Unlike Chapter 13, Chapter 7 looks at the assets in a home or business. It uses most of the assets to pay off what is owed. This leaves the person filing having to sacrifice what they own to get out of debt. Anything they own is not safe, and they can lose anything paid off, such as a car, home, land, or anything of value more than what is owed. For example, if the person is in debt of $25,000 and has assets worth $100,000, they will lose what is owned in value to pay it off. If the person wishes to keep what is owned, it is best to file Chapter 13.

Another thing to consider is that the process is more difficult because the debtor will have to face the creditors in a meeting to figure out the payoff, and they will have to take a test to see if the payoff formula works for them. The person’s income must be less than the state median for Alabama to qualify. 

Facing the Creditors  

Perhaps this is the hardest of all in filing Chapter 7. Once filing for bankruptcy of any sort, the creditors and debt collectors must stop all phone calls and contact with the debtor. The day comes when the attorney, the client, debt collectors, and a trustee of the courtroom will meet. Any property owned that is not under the exemptions will be collected to pay off the debt owed. 

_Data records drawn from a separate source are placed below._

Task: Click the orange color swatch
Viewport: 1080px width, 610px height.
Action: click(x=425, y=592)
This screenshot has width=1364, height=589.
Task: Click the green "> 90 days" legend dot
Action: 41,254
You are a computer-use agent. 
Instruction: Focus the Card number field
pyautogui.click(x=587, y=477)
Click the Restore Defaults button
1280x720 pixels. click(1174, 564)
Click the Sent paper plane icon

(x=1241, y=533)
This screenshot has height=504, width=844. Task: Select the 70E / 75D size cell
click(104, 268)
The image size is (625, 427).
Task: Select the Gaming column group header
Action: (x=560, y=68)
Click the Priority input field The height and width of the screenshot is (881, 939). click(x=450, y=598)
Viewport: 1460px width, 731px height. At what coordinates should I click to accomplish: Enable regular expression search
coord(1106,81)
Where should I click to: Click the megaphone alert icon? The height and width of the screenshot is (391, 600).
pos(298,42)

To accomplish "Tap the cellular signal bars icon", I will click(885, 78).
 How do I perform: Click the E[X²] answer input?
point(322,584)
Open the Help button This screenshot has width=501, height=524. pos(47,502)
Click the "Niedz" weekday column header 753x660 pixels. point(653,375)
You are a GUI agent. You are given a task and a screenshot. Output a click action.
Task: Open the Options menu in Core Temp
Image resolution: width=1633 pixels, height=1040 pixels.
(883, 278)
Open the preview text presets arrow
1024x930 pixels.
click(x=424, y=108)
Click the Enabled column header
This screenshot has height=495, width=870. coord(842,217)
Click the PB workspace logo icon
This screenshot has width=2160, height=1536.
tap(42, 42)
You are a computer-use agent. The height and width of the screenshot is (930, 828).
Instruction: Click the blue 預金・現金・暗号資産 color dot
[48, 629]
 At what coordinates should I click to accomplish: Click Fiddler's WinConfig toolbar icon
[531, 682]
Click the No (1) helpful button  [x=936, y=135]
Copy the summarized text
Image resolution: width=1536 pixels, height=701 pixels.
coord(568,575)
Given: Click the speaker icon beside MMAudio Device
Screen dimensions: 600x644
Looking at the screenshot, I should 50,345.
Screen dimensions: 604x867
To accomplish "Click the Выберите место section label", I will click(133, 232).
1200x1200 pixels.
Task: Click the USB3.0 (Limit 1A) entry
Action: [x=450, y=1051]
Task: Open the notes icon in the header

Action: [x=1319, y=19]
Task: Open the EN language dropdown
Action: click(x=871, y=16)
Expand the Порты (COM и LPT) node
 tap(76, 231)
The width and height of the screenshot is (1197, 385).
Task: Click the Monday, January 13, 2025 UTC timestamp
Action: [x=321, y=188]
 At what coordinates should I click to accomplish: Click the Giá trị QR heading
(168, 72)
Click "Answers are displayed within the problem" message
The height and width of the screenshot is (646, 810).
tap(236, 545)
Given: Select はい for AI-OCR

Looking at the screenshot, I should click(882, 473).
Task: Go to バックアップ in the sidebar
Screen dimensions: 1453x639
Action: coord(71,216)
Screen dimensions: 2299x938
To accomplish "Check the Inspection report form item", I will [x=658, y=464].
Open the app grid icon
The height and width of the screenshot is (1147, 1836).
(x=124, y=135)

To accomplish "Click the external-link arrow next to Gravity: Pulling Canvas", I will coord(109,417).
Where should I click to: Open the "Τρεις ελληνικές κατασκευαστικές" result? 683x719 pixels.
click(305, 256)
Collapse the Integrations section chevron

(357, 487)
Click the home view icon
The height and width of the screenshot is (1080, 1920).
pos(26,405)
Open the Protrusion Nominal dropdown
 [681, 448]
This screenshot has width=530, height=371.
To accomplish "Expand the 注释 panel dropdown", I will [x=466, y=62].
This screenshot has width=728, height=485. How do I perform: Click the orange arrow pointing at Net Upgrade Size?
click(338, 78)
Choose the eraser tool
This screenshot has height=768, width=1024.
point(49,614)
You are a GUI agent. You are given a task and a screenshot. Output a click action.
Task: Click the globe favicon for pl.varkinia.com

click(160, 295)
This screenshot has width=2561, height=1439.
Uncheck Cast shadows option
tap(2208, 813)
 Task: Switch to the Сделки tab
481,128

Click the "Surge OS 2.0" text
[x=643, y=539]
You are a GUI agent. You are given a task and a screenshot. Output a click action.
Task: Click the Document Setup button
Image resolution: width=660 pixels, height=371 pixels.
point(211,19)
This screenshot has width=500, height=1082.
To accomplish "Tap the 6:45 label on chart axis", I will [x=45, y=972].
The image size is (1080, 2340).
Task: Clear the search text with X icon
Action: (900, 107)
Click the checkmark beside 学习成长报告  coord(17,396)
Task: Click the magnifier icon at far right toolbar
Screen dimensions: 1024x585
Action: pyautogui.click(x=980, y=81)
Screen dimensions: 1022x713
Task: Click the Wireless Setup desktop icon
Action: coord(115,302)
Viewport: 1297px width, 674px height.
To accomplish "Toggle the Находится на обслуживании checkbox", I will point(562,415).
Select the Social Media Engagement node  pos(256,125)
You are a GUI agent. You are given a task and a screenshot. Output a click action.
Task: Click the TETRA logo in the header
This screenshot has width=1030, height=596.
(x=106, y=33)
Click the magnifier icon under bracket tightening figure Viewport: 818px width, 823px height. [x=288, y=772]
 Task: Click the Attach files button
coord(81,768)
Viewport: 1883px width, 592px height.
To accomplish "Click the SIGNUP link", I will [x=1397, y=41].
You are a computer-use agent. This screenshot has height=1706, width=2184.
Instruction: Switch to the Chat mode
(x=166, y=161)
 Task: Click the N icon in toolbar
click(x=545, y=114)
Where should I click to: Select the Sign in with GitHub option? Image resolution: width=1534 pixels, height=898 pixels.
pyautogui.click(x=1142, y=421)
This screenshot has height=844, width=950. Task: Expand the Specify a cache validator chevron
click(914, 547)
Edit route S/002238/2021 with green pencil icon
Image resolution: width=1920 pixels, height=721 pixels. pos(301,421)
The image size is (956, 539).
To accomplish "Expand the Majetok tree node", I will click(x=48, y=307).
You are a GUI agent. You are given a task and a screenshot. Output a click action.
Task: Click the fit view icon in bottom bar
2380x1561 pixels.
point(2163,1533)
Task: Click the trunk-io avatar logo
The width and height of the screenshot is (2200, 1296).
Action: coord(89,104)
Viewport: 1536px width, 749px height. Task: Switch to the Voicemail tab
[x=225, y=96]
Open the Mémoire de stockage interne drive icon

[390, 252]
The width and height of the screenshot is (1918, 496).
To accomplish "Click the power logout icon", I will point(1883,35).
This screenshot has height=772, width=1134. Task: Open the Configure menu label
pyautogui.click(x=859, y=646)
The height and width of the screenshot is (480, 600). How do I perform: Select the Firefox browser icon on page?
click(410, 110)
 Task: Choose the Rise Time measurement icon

Once the trustee of the courtroom leaves, they will go to the judge, and the process begins where the debtor must hand over all property requested to pay off the debt. This is why putting up a home, or a most needed vehicle is not the best option unless the debtor has other plans to replace what is lost down the road. If the home has equity and is not under the exemption, the home must be sold to cover the debt. This is when an experienced attorney can guide their client through the process, so they do not lose their home or vehicle. In this sense, filing Chapter 13 is better due to the amount of protection available by law. Facing the creditors is where all the agreements will occur, so if the debtor sees fit to sacrifice a little bit to get out of debt, then Chapter 7 bankruptcy is the best option. 

Nothing is Free 

In the end, those who file Chapter 7 lose something of value. Most people think debt is wiped off like a magic wand. This is not how it works. If a person has filed for Chapter 7 before, it is not recommended to do so again. It is meant as a new start for the debtor as they work their way back up the ladder to better credit. It offers better days, but it is not a free service. The client will also have to pay an upfront cost to the attorney for their time, effort, and services which can be in the thousands for some. Chapter 7 is managed by the laws of Congress. Too many people abused the system, and Congress enacted new laws to stop the abuse to get out of unsecured debts.

In Chapter 13, the attorney will work with the clients as they pay a minimum of $50 and split the payments over the next several months. One lump sum payment will cover everything at the beginning of the meeting with the attorney in Chapter 7. That is if the attorney takes the case. This amount is not disbursed throughout the years of payments like those in Chapter 13. The cost depends on how much damage is in debt and how much it will take to restore the person’s credit and life back to order. The more assets, the more debt, whether it is husband and wife jointly or individual, all plays a role in how much the down payment is expected. Every case is different when it comes to bankruptcy. The attorney in charge will know which option is best for the client at the consultation time, and they will go from there.